━━━━━ Recorded information
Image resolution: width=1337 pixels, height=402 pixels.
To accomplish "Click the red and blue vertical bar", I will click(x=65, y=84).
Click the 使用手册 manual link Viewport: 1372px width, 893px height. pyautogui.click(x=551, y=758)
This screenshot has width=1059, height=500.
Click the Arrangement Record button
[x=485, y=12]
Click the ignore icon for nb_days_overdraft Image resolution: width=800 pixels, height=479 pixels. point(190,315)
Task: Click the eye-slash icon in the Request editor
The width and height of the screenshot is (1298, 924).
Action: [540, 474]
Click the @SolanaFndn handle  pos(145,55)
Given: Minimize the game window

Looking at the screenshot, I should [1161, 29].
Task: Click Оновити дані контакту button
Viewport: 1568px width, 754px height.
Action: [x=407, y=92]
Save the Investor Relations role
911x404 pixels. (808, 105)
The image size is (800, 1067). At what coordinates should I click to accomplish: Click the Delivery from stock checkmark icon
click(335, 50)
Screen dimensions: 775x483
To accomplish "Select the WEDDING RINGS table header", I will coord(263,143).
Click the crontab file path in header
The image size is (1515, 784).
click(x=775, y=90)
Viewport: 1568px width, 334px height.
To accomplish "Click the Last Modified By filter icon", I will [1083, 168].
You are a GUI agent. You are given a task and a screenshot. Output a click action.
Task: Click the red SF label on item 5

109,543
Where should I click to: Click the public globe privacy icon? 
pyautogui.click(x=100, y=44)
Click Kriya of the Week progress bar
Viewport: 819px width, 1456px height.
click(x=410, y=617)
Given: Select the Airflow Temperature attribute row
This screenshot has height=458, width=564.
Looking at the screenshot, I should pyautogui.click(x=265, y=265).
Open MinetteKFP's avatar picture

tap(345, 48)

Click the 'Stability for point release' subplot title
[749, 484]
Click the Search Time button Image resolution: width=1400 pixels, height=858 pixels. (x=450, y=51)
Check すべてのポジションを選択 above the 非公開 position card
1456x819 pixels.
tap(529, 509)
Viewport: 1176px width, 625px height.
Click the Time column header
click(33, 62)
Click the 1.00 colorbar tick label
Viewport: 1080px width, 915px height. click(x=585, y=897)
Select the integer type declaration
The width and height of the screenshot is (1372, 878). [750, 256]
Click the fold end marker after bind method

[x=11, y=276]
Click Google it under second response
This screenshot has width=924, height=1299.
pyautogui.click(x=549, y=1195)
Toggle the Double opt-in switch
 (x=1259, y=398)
━━━━━━━━━━
▶ **Exercise description**:
Rewrite the lines from the start through the line containing "will [1083, 168].", inclusive, substituting "control" for each "button" and changing nothing else.

▶ **Task solution**:
Image resolution: width=1337 pixels, height=402 pixels.
To accomplish "Click the red and blue vertical bar", I will click(x=65, y=84).
Click the 使用手册 manual link Viewport: 1372px width, 893px height. pyautogui.click(x=551, y=758)
This screenshot has width=1059, height=500.
Click the Arrangement Record control
[x=485, y=12]
Click the ignore icon for nb_days_overdraft Image resolution: width=800 pixels, height=479 pixels. point(190,315)
Task: Click the eye-slash icon in the Request editor
The width and height of the screenshot is (1298, 924).
Action: [540, 474]
Click the @SolanaFndn handle  pos(145,55)
Given: Minimize the game window

Looking at the screenshot, I should [1161, 29].
Task: Click Оновити дані контакту control
Viewport: 1568px width, 754px height.
Action: [x=407, y=92]
Save the Investor Relations role
911x404 pixels. (808, 105)
The image size is (800, 1067). At what coordinates should I click to accomplish: Click the Delivery from stock checkmark icon
click(335, 50)
Screen dimensions: 775x483
To accomplish "Select the WEDDING RINGS table header", I will coord(263,143).
Click the crontab file path in header
The image size is (1515, 784).
click(x=775, y=90)
Viewport: 1568px width, 334px height.
To accomplish "Click the Last Modified By filter icon", I will [1083, 168].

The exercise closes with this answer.